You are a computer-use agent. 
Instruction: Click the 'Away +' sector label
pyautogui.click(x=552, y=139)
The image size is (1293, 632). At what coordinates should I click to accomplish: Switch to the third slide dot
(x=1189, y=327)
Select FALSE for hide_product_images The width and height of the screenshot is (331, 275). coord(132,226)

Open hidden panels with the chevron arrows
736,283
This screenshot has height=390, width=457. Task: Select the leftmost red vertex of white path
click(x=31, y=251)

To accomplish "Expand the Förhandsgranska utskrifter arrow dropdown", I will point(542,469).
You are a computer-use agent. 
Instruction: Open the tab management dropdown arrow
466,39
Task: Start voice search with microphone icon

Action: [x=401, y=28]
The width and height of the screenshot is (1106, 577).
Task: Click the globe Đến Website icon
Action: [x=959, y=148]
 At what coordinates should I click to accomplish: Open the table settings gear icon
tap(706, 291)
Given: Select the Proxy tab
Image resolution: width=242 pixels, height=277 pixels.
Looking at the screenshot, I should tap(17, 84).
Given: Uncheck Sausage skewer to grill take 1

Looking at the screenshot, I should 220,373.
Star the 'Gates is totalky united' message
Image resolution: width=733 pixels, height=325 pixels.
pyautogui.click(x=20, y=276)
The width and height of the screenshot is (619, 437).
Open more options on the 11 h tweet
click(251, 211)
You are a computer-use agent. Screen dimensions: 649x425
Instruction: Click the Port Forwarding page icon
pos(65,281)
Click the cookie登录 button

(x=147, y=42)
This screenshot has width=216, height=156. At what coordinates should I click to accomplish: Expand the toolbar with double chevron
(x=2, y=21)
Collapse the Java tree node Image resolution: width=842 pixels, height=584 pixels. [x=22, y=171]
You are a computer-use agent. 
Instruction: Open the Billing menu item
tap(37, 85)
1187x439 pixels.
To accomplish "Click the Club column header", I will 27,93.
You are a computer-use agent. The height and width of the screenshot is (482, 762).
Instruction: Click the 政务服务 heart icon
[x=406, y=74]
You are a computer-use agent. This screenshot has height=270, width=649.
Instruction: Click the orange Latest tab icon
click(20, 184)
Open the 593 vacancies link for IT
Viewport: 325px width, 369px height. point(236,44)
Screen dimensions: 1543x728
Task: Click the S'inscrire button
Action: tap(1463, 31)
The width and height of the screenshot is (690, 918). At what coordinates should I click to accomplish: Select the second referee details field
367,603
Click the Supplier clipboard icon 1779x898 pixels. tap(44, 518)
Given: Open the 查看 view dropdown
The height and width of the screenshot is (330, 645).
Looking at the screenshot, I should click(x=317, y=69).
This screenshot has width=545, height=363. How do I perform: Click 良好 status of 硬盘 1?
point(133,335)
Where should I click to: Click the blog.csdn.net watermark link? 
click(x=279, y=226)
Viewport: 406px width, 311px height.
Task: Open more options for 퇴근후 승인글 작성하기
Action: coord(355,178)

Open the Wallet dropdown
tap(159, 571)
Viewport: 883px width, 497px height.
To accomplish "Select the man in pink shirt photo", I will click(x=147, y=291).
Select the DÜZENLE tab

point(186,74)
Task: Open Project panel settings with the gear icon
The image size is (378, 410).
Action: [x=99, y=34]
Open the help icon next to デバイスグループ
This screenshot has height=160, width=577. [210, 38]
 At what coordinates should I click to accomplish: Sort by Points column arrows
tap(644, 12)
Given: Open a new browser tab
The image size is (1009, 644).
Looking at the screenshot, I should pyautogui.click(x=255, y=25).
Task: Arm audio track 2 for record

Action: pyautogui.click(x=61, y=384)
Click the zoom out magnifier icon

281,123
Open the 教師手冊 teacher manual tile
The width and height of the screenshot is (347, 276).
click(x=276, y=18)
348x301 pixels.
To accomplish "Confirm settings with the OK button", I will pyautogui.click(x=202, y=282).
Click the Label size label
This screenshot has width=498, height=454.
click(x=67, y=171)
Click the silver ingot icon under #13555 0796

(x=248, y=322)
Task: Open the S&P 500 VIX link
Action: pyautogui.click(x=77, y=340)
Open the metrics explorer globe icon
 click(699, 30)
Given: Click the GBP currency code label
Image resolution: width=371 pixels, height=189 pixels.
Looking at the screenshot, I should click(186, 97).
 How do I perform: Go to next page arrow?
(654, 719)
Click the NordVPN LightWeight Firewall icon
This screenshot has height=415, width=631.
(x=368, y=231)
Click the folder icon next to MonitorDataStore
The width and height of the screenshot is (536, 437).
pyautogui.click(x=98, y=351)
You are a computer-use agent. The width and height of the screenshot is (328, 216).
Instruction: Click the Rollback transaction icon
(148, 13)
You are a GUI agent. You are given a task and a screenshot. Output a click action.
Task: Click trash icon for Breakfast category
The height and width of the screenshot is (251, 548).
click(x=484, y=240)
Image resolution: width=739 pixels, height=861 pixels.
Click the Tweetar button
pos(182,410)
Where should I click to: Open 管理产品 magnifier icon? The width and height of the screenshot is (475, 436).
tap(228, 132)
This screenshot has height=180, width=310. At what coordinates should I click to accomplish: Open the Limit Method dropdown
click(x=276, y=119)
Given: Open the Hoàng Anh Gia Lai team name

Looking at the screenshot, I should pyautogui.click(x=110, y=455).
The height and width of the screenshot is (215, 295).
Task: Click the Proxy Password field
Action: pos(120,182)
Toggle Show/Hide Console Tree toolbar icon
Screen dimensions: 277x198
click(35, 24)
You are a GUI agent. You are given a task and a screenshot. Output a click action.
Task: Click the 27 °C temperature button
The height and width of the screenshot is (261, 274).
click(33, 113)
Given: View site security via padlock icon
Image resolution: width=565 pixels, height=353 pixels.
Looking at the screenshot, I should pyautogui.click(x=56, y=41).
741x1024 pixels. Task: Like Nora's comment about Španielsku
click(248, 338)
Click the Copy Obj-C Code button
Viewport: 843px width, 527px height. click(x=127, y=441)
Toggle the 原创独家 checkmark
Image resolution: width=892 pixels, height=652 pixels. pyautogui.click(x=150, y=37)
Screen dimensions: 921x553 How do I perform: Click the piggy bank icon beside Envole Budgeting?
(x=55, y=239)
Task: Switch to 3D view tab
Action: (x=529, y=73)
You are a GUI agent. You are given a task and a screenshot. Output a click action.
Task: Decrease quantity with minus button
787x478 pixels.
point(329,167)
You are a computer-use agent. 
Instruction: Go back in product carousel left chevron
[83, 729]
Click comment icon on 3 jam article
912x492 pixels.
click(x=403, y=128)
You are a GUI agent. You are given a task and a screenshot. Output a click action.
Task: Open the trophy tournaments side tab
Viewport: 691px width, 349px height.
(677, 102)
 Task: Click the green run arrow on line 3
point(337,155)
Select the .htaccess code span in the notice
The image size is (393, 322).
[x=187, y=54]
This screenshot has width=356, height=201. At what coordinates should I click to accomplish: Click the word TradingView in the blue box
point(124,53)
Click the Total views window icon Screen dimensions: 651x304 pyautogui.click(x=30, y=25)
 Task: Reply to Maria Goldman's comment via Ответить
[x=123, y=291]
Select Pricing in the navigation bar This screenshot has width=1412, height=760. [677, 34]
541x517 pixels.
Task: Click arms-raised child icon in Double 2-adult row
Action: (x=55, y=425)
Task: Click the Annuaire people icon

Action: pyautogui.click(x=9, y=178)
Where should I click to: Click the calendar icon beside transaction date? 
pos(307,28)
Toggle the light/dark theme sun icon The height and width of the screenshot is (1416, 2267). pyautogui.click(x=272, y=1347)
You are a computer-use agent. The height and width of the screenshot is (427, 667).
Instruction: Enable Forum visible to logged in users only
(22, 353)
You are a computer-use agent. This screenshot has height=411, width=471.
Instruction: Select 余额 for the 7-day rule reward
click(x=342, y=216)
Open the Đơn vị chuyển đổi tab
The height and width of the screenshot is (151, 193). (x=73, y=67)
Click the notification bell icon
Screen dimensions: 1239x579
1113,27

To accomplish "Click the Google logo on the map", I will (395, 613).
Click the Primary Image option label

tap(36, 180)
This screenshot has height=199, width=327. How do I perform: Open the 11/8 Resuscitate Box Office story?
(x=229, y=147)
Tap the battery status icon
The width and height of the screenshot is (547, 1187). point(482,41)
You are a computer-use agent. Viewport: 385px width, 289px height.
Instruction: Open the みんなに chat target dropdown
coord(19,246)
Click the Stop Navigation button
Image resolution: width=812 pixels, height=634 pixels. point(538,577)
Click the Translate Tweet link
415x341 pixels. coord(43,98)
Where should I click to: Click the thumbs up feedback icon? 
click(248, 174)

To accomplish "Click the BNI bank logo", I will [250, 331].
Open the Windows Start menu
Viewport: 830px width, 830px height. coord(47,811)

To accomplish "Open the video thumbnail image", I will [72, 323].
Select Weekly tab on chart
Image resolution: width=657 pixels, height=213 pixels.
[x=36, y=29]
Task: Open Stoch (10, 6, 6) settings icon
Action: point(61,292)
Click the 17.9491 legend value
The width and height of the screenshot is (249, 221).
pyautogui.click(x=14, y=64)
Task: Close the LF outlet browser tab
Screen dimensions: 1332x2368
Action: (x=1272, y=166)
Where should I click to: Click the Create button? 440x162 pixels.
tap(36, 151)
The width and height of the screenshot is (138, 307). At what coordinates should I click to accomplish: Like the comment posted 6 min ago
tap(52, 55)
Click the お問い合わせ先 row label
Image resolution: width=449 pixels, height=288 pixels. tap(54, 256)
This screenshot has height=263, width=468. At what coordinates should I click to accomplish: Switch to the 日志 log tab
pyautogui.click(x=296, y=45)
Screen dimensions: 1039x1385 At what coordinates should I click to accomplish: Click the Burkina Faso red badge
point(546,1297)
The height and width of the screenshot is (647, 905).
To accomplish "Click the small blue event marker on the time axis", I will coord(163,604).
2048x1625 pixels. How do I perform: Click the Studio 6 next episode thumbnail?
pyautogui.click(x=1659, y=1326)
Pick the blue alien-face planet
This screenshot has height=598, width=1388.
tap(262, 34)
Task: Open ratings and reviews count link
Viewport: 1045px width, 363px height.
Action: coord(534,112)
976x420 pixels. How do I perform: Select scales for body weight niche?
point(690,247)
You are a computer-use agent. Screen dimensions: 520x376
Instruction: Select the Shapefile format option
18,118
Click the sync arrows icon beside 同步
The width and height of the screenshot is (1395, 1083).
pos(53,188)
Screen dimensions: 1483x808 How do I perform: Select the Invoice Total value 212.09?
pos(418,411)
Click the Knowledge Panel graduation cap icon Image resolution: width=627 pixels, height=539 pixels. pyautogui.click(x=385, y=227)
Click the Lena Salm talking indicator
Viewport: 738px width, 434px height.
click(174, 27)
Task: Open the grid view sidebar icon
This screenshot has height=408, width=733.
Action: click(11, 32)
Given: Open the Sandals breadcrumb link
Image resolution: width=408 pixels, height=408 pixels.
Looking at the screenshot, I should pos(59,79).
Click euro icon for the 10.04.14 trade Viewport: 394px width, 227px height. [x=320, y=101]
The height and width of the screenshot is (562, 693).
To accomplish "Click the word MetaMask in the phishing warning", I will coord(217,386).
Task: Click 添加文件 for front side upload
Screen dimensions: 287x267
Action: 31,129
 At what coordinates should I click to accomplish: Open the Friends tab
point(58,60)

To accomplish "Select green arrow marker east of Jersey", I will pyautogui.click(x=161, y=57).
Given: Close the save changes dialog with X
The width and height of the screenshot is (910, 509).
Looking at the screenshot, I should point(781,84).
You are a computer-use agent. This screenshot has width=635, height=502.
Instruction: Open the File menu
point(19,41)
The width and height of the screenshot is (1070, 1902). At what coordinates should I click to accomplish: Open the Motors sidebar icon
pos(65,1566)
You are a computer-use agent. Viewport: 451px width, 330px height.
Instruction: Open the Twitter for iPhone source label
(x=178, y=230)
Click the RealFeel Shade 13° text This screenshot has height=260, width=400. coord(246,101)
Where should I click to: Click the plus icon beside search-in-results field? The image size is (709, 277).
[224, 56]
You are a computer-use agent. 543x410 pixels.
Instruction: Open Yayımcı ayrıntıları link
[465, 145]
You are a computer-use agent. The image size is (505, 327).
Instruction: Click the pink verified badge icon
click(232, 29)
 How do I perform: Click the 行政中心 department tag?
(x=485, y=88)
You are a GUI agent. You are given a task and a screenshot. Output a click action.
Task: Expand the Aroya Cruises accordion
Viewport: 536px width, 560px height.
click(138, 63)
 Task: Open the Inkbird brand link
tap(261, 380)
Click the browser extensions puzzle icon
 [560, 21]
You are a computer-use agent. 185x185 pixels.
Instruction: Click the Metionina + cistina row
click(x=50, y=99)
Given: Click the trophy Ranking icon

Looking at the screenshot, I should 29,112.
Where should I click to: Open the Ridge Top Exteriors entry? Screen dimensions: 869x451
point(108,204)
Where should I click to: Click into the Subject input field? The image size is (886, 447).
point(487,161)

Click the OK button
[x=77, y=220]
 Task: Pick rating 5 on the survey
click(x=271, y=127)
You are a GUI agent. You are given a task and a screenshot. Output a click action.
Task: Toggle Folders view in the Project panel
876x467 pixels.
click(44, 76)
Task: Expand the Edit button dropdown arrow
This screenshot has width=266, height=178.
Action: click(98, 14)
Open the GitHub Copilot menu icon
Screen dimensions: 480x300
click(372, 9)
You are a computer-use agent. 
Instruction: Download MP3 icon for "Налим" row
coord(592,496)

-- REQUIREMENT --
Only the lines above from the one with "Task: Click the 27 °C temperature button" up to and including the one with "Select the .htaccess code span in the notice" should be repeated, exactly as written.

-- RESULT OF THE TASK --
Task: Click the 27 °C temperature button
The height and width of the screenshot is (261, 274).
click(33, 113)
Given: View site security via padlock icon
Image resolution: width=565 pixels, height=353 pixels.
Looking at the screenshot, I should pyautogui.click(x=56, y=41).
741x1024 pixels. Task: Like Nora's comment about Španielsku
click(248, 338)
Click the Copy Obj-C Code button
Viewport: 843px width, 527px height. click(x=127, y=441)
Toggle the 原创独家 checkmark
Image resolution: width=892 pixels, height=652 pixels. pyautogui.click(x=150, y=37)
Screen dimensions: 921x553 How do I perform: Click the piggy bank icon beside Envole Budgeting?
(x=55, y=239)
Task: Switch to 3D view tab
Action: (x=529, y=73)
You are a GUI agent. You are given a task and a screenshot. Output a click action.
Task: Decrease quantity with minus button
787x478 pixels.
point(329,167)
You are a computer-use agent. 
Instruction: Go back in product carousel left chevron
[83, 729]
Click comment icon on 3 jam article
912x492 pixels.
click(x=403, y=128)
You are a GUI agent. You are given a task and a screenshot. Output a click action.
Task: Open the trophy tournaments side tab
Viewport: 691px width, 349px height.
(677, 102)
 Task: Click the green run arrow on line 3
point(337,155)
Select the .htaccess code span in the notice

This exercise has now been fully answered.